MouseQBN - a complete system for storylet-based games in SugarCube

That’s the tricky part, right?

That’s one of the central problem spaces for storylets. They are:

  1. How metadata is stored. Harlowe, for example, uses the (metadata:) macro to add extra information to its internal passage object. TinyQBN uses passage tags, saving the information as part of the internal passage object in SugarCube. As you mentioned, MouseQBN uses an array of objects, and my own SimpleQBN does the same thing for the same reasons, separating the storylet data from passage or other data.

  2. How parts are selected. Harlowe uses a when clause; TinyQBN uses a domain-specific language of hyphens between values and operators in the format of “var-op-value”, SimpleQBN uses a NoSQL-variant, and MouseQBN uses a per-property encoding where, at least as I can tell, the variables, operators, and values are each a separate property.

  3. How availability or openness is determined and when. There are three different ways to do this: after a data operation happens (such as a value change in a global store), after a story event (such as passage transition), or when the author/program asks for it (using a macro or function to ask for all or a limit).
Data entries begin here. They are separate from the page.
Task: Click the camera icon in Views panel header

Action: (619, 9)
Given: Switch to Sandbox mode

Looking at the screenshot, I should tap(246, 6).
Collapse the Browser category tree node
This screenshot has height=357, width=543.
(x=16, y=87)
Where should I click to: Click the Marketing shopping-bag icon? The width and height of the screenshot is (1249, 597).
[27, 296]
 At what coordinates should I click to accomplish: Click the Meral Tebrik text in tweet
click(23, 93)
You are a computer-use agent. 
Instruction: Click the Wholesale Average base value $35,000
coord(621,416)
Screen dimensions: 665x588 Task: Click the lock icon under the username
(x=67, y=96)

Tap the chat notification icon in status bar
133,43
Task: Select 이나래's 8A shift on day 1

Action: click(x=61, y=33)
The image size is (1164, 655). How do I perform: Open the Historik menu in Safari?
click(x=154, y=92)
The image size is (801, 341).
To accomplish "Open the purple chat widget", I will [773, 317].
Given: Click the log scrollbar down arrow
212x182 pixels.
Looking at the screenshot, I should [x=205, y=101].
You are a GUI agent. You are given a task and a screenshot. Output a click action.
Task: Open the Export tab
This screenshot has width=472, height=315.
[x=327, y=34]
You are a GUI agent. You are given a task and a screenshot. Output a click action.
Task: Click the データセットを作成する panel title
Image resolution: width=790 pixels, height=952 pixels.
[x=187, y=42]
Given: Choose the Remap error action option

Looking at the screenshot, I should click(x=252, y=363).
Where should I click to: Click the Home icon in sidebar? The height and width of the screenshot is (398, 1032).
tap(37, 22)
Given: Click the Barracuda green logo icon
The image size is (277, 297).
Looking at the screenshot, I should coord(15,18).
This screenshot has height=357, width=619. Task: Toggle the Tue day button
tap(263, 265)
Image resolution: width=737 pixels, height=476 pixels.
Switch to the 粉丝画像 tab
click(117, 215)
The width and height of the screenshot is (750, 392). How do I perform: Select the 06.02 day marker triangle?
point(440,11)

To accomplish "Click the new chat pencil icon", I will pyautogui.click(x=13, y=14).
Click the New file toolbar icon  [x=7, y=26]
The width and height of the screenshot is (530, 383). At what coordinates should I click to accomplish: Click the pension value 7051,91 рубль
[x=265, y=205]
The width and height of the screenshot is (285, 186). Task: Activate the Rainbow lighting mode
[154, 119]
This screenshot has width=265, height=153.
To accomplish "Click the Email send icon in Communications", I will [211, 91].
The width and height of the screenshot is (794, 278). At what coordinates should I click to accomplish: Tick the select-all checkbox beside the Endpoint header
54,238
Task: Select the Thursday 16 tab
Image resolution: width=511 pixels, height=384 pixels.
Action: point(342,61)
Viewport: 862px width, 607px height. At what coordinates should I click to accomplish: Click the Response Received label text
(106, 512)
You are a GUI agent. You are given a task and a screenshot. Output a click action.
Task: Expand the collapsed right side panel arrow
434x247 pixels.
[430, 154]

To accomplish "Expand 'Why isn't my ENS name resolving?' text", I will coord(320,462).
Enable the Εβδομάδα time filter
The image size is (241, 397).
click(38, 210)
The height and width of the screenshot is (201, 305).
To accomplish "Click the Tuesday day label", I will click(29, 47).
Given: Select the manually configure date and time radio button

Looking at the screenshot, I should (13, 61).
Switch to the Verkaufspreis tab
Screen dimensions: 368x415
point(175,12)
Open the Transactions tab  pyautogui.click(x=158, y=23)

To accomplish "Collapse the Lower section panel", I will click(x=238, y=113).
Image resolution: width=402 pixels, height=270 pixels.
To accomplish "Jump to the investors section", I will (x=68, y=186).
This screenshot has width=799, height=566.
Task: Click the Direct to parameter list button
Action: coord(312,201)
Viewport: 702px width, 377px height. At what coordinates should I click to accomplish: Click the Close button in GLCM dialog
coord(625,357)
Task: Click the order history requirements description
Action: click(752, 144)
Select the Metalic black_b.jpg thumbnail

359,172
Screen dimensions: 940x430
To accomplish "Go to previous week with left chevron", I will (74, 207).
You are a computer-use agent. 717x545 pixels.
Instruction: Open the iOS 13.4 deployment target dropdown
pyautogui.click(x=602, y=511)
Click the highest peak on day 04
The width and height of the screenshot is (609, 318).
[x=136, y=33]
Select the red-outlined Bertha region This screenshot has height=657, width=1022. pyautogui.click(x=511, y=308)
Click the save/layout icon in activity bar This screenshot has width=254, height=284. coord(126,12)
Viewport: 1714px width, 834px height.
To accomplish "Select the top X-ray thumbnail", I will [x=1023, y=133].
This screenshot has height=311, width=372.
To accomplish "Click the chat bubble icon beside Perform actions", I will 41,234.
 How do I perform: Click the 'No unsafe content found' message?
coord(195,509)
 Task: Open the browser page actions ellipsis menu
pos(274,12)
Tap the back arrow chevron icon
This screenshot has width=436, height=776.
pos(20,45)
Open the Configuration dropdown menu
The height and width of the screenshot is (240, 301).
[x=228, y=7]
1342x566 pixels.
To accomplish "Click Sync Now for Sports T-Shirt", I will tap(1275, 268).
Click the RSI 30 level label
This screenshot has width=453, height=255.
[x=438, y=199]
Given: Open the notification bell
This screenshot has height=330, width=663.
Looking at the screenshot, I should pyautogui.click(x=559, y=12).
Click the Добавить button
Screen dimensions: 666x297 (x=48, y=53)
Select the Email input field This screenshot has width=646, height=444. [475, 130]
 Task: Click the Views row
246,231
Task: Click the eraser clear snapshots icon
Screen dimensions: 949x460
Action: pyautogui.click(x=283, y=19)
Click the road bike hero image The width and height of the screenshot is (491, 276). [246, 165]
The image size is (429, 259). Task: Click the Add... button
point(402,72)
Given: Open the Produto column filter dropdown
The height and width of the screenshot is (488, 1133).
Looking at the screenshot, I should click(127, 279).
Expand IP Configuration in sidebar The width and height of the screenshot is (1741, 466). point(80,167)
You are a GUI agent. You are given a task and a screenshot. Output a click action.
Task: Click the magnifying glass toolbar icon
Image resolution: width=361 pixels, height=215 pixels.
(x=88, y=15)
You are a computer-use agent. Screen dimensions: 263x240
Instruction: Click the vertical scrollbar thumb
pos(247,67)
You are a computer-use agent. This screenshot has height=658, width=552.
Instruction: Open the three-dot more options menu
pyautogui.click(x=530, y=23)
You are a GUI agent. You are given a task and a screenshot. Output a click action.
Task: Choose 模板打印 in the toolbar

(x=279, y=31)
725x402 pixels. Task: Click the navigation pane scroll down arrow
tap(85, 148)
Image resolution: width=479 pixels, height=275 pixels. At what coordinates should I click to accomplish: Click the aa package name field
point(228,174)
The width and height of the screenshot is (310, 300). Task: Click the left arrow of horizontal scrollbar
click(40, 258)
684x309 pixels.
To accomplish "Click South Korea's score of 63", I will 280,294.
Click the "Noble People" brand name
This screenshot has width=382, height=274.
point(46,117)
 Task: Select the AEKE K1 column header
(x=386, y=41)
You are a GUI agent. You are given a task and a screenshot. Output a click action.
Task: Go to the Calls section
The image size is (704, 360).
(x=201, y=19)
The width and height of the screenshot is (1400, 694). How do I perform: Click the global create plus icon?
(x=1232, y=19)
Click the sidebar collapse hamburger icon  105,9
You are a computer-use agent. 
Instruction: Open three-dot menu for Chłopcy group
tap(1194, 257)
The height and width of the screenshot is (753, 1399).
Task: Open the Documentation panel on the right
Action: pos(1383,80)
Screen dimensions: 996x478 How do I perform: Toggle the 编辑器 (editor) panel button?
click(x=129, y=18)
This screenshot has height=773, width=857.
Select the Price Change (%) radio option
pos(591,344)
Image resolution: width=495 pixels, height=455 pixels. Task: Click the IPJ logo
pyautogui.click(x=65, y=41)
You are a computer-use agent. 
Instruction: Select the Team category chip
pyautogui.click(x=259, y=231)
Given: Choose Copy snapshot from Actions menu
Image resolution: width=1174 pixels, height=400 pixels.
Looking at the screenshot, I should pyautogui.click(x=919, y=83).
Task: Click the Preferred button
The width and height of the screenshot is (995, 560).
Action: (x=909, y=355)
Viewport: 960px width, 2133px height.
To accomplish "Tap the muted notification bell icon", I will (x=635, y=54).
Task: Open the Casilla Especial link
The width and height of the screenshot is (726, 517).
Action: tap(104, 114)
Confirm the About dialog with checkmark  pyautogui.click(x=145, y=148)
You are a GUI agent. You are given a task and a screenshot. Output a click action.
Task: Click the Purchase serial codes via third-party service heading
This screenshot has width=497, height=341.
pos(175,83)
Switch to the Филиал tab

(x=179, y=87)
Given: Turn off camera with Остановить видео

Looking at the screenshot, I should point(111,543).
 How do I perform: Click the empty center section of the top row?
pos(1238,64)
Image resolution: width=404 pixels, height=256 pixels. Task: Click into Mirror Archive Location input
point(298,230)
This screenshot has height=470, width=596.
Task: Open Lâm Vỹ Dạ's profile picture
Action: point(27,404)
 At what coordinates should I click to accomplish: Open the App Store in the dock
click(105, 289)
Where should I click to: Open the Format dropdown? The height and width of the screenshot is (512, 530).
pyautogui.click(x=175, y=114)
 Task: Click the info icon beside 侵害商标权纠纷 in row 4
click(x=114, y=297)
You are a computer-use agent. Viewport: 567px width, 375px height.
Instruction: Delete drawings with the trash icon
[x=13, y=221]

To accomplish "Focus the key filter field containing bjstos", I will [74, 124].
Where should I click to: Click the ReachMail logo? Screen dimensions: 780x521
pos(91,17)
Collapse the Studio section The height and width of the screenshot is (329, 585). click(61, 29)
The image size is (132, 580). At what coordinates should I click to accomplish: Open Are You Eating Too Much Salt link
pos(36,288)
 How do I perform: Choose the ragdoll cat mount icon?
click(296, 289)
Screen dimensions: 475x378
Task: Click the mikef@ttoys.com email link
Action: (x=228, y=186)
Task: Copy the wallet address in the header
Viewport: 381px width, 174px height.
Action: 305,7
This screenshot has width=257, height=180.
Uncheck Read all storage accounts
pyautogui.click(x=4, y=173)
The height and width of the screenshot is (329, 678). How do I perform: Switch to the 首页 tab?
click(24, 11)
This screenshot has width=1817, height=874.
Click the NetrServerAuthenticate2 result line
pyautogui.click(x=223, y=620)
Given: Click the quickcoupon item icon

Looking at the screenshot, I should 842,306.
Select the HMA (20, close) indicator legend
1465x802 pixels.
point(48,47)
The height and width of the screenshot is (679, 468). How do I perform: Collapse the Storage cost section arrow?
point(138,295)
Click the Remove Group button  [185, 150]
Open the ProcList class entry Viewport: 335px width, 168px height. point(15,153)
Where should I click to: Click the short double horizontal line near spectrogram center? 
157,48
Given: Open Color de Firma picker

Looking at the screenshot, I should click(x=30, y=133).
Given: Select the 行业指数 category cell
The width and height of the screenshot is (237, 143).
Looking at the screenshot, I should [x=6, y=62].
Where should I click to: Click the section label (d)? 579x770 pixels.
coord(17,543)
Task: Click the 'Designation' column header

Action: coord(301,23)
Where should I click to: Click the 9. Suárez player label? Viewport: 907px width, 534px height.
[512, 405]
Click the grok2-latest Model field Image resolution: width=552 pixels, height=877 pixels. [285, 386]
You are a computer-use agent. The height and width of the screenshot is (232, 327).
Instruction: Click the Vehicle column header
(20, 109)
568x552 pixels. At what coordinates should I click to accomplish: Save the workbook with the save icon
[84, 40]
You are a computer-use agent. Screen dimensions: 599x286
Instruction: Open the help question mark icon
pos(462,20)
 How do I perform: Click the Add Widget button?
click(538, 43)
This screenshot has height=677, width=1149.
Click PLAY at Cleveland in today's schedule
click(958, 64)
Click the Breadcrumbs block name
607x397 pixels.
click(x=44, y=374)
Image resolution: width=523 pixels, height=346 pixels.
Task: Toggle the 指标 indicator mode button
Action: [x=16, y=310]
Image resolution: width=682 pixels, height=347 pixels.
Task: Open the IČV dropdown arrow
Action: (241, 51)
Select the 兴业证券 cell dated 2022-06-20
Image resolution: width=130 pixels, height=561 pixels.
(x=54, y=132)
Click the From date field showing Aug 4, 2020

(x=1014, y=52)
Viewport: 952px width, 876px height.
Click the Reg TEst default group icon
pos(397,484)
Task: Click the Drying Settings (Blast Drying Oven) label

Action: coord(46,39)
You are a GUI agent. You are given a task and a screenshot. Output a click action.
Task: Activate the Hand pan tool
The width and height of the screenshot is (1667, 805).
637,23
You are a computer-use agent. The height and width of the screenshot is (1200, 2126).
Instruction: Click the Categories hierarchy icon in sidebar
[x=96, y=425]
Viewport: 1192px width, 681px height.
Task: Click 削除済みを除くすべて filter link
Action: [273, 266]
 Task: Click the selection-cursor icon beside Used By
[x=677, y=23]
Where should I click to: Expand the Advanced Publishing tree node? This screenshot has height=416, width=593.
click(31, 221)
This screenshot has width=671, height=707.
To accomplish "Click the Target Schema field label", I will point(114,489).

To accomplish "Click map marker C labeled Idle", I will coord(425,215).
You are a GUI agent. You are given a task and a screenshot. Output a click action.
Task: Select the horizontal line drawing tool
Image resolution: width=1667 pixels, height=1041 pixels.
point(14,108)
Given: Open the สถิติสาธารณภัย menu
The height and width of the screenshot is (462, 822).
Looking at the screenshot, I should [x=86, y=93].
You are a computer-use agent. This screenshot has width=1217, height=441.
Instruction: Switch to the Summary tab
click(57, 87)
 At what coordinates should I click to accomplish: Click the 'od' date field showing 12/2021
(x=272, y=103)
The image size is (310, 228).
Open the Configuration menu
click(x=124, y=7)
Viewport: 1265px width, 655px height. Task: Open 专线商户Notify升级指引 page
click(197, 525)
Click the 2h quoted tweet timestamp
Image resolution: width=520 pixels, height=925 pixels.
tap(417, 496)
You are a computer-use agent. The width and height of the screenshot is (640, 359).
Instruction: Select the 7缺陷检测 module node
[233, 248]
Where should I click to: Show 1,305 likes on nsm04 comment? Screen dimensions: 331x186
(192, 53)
One of the things I have been researching is if it was possible to create a micro-language, like how TinyQBN handles part selection, and pair this with a C++ library for usage with JavaScript, C#, and other languages. In other words, if it is possible to solve that part of the problem space fairly well for most use cases and then create a library that could be used in either Node.js, Unity, or Unreal projects based on a plugin to supply object types and expression parsing.

A thing I really like about MouseQBN is how you solved this problem by separating the expression into parts. One for the variable, one for the operator, and one for the value or other variables as part of the comparison. That solution path might be really useful for the C++ library approach I’ve been thinking about.